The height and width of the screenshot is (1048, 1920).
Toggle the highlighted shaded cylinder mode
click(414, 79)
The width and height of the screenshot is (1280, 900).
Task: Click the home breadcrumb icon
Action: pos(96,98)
········
TASK ITEM: Your response must contain all of the records, copied exactly.

WRITTEN RESPONSE:
The height and width of the screenshot is (1048, 1920).
Toggle the highlighted shaded cylinder mode
click(414, 79)
The width and height of the screenshot is (1280, 900).
Task: Click the home breadcrumb icon
Action: pos(96,98)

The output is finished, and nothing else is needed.